** begin **
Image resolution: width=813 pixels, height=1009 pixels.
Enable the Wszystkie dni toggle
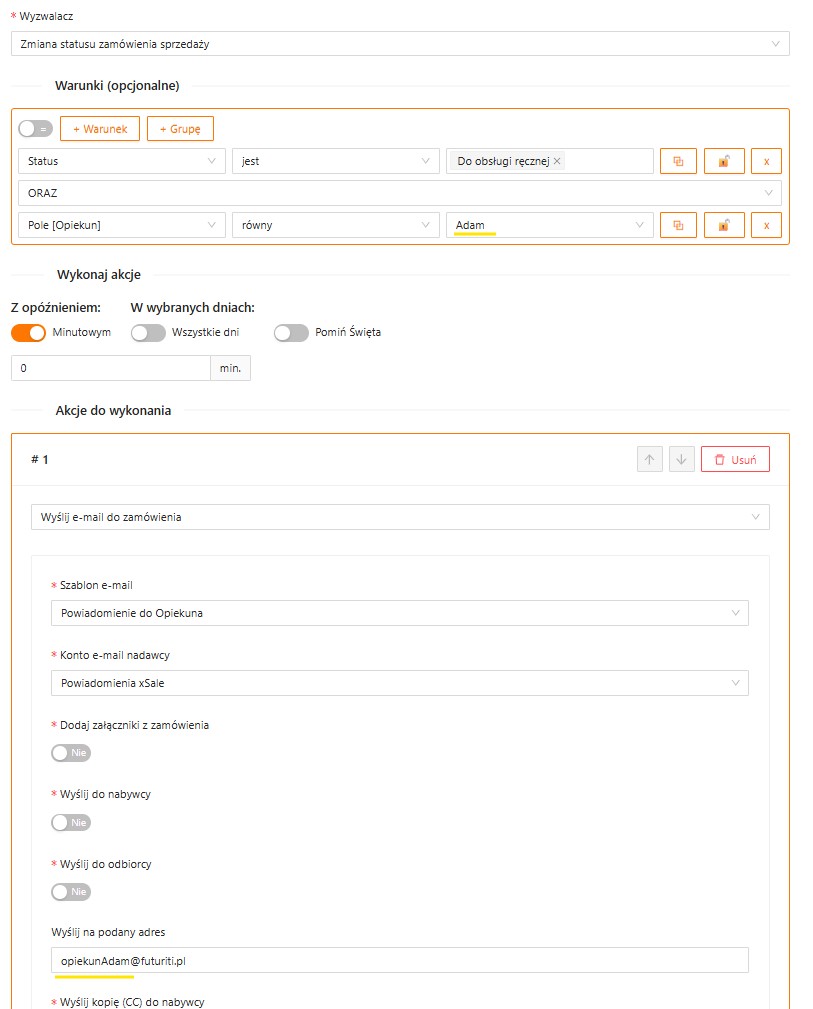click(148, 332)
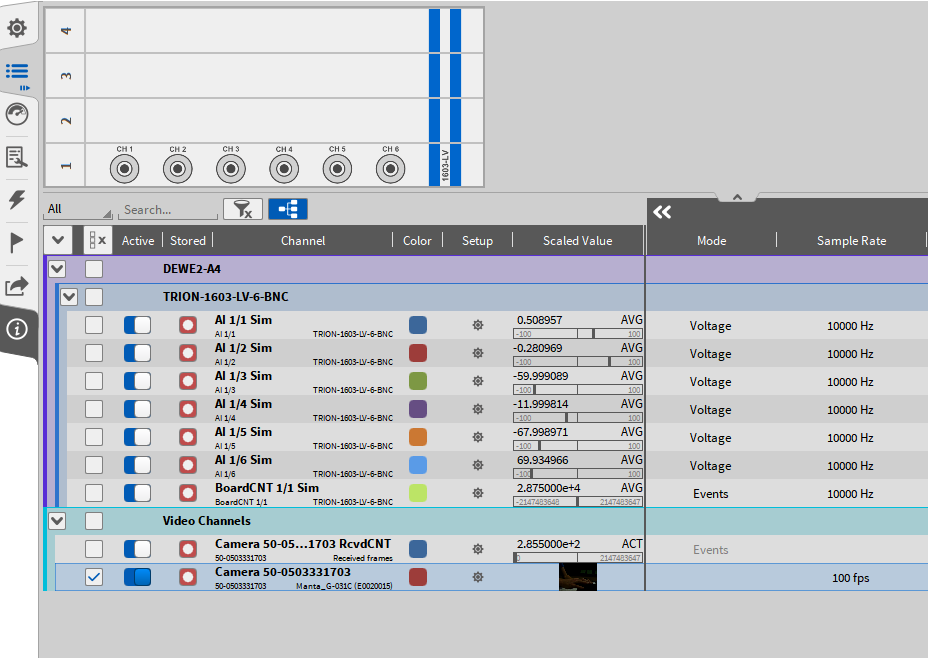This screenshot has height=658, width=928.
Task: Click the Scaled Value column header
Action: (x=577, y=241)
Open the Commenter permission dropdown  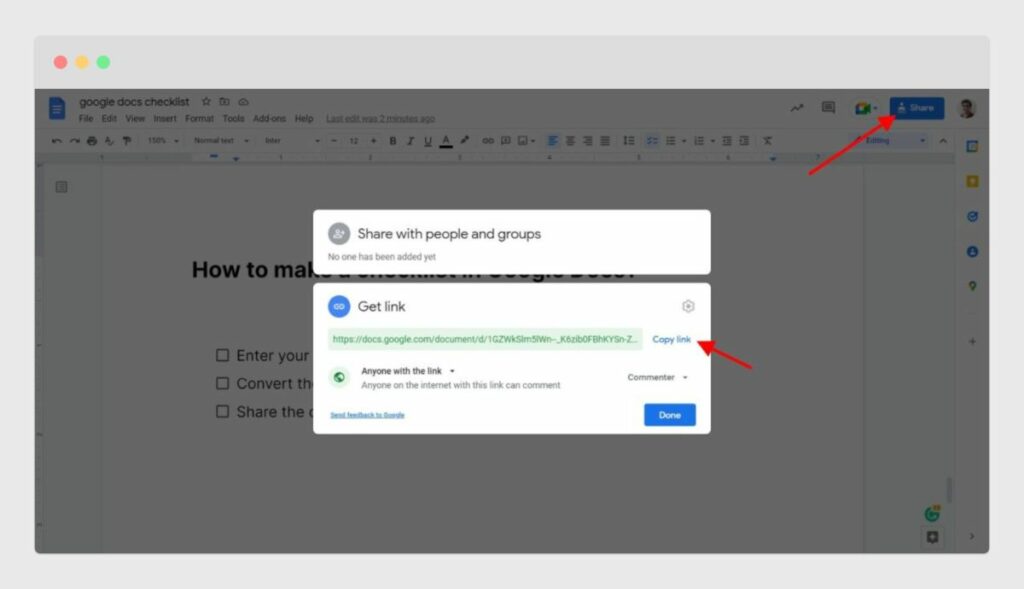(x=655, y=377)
** end **
To do:
Format everything from the start of the items down to and including the line containing "Action: (x=577, y=241)" as a Markdown table with columns headed No. and Entry. Omit blank lines, and leave the pictures out.

Response:
| No. | Entry |
|---|---|
| 1 | Image resolution: width=813 pixels, height=1009 pixels. |
| 2 | Enable the Wszystkie dni toggle |
| 3 | click(148, 332) |
| 4 | This screenshot has height=658, width=928. |
| 5 | Task: Click the Scaled Value column header |
| 6 | Action: (x=577, y=241) |